My memory of Bill in the office was him on the phone, pawning onto clients the same five or six puns and worn jokes with which he berated us daily in the hall. You usually could hear him spinning some long tale or shaggy dog story. His customers loved it. When something struck him as funny, you could hear him giggling — there’s no other word for it — several offices away.
He also knew his stuff, was willing to impart it and generated a lot of loyalty from engineers who sensed they had a peer on the other end of the line.
Not every caller was pleasant. One from New York called wanting to return a Marantz cassette recorder.
“She claimed that I’d told her she could sync it to her 16 mm film camera. First of all, I had never told her that. Second, she didn’t even buy the machine from us.”
That is life as an equipment salesman.
“When I told her I couldn’t take back a machine we hadn’t sold her, she got very unpleasant, calling me all sorts of unprintable names. Must have been a full moon that day.”
Bill would tell me about how the Washington area had changed since he moved here. If I wanted to know what had occupied the site of the Pentagon before it was built, he’d be the one to tell me.
I remember once during a heated sales meeting he raised his voice at me. I was stunned. You just didn’t hear that from him. He hollered, “Just let me finish!” With another person I might have taken offense. But he was right; in my eagerness I had interrupted him, and hearing that helped me learn to listen better, something I thought I’d already figured out.
NPR’s Director of Engineering Technology Bud Aiello met Ashley in the 1970s and attended the retirement party.
“Throughout all of these years I must say first Bill was always a gentleman,” Aiello told me. “He was always willing to help you if needed — or not, sometimes!
“In the later years he was very good at assessing your situation and helping you to select the correct equipment for your project.”
In 1974, when Congress was studying the possibility of instituting winter Daylight Saving Time in response to an energy crisis, Ashley testified before the House Committee on Interstate and Foreign Commerce about the effect that winter daylight saving time would have on daytime AM broadcasters.
No photo survives, but I like to think that he worked a pun or two in there to entertain the politicos.
Even if you haven’t done business with Ashley, you might use one of his products, which bear the brand Excalibur Electronics.
The company was started in 1976 by the late Dr. Robert L. Holland of George Washington University, Ashley and their spouses.

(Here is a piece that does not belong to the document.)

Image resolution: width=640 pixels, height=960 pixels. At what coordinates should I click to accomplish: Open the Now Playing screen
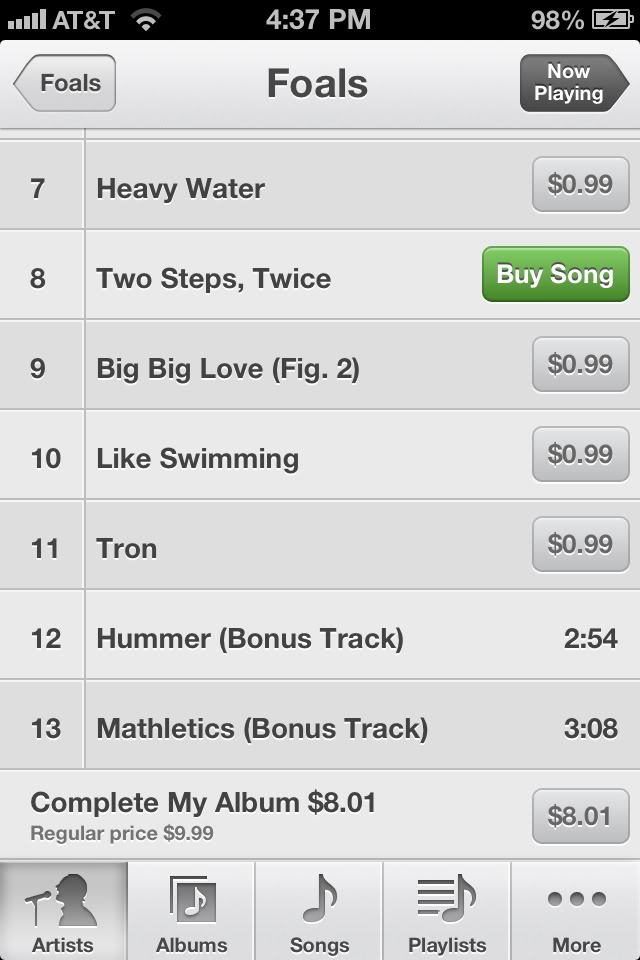[x=574, y=83]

Excalibur makes what Bill calls “little accessory-type gadgets whose quantities are too small to interest larger manufacturers, giving us a nice little niche.” On-air phone calls at Bonneville’s WTOP are routed through an Excalibur HA-1 Hybrid Adapter. For a number of years, the music and fireworks at the National 4th of July celebration on the Mall were synchronized through Excalibur HC-1 Handi-Couplers.

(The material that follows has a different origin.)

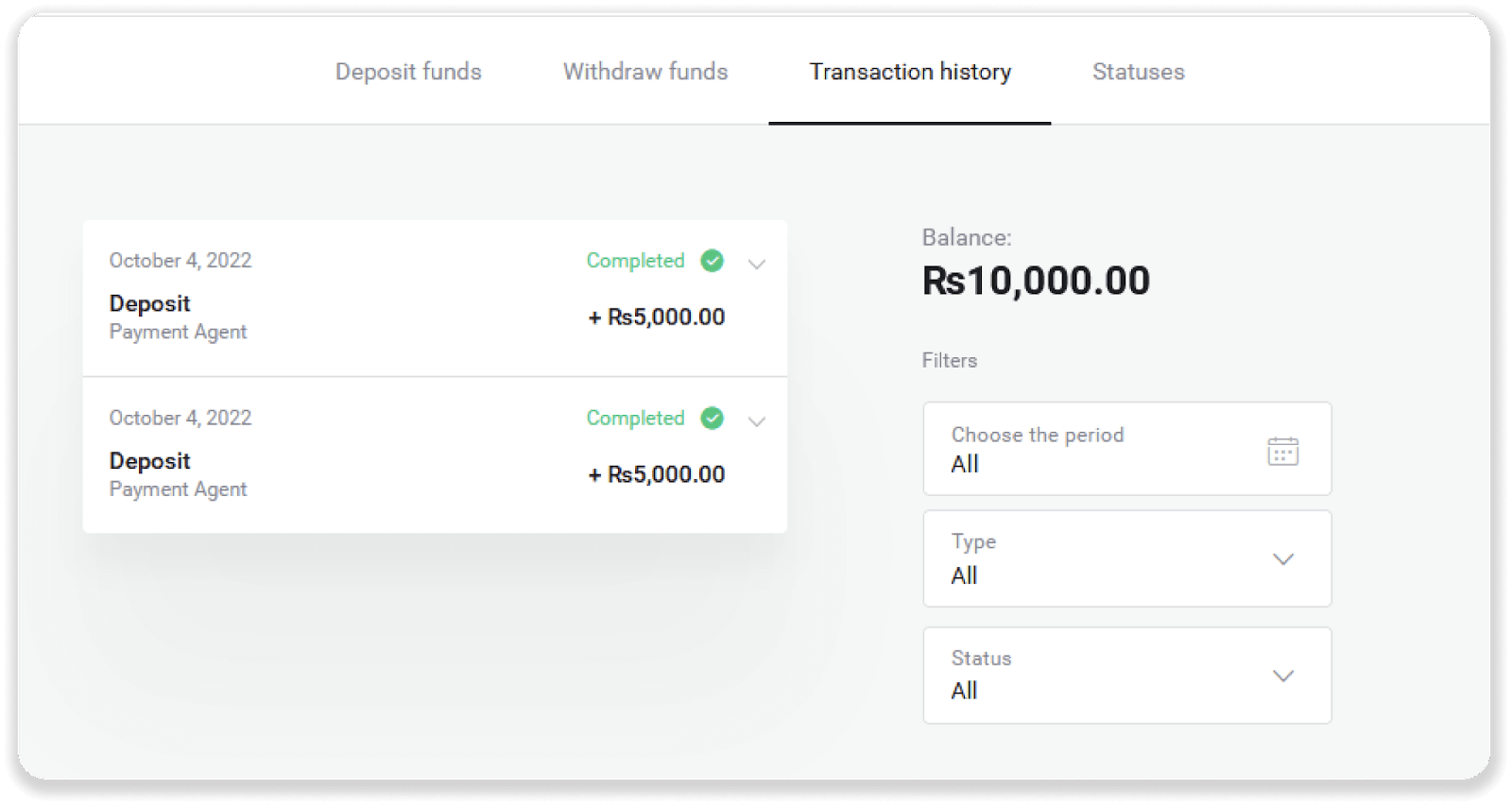Open the Status filter dropdown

“A matter of pride for us is knowing that 24 Handi-Couplers were purchased a few years back by the White House Military Office for use by White House Communications.”
Bud Aiello says he’s never had an Excalibur device fail.
It’s Ashley’s goal to do volunteer work for his church and get in more bicycling and hiking. He may try his hand helping Habitat for Humanity or The Wright Experience, which built replicas of the Wright brothers’ airplanes.
“I’ve had two offers so far to buy Excalibur, but I plan to hold onto it for another year or two just so I can still have a presence in broadcasting.”
And reminding me of others I know who might sign with “73,” Bill also says he will probably drop in and visit radio stations during his vacations (no doubt driving his family bonkers).
His last day at Bradley was “Leap Day,” Feb. 29. It somehow seems fitting for this fellow with the ticklish funny bone and quiet warmth.